While using H2O DAI to build models, I noticed that in the end model there would be some correlated variables. For instance, variables "max number of saving accounts in past 9 months" and "max number of saving accounts in past 3 months" both show up in the final model, but they are having a high correlation. Understand there are ways we can check this prior to feeding the data for H2O DAI, but I am wondering if there is some settings or good way to let H2O DAI check variable multicollinearity automatically while selecting features to build models?
Thanks for the help in advance.
If you want to look at correlated features and manually remove them before building a model. Go to the Autoviz section and look at the Correlated Scatterplots then drop those columns from the experiment or dataset.
Removing collinear features is difficult for any modeling since you won't know which feature would be better than the other.

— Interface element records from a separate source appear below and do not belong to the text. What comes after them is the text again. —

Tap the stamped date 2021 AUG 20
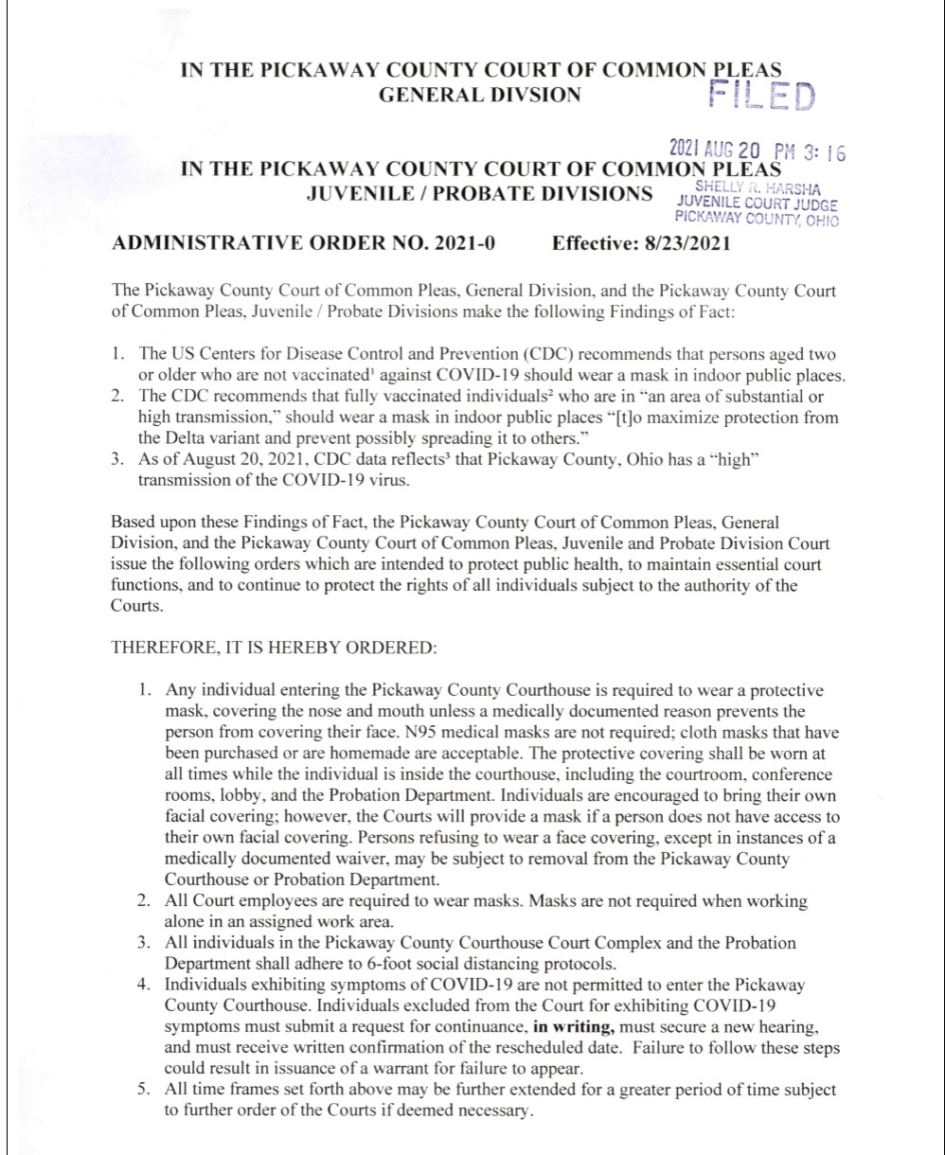point(715,150)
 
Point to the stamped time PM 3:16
point(810,151)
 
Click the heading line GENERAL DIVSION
point(479,94)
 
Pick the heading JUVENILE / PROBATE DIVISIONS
point(479,194)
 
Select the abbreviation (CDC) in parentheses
point(549,355)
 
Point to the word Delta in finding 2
point(181,438)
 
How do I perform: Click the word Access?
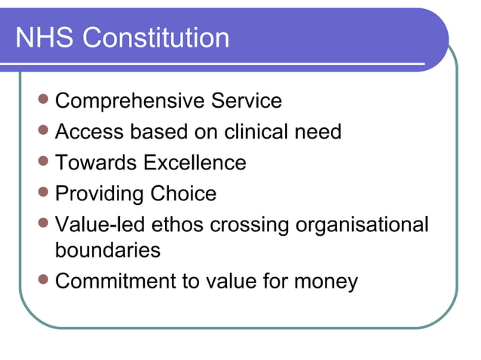pos(90,132)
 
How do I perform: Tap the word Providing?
pos(100,194)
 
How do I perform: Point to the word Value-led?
pos(103,225)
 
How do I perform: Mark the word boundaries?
pos(108,249)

What if having both "max number of saving accounts in past 9 months" and "max number of saving accounts in past 3 months" make your model perform much better than only having one? This is where domain knowledge becomes important, and the expert should decide.
One way to remove some collinearity is limiting the number of features your model has. You can use max_orig_cols_selected
to limit the number. You can set it in expert settings or config.toml (see for more info). But as I said before, it's hard to determine whether some collinear features should be kepts over others.
Another option is to use algorithms/models that inherently do feature selection, like L1 (LASSO) regression.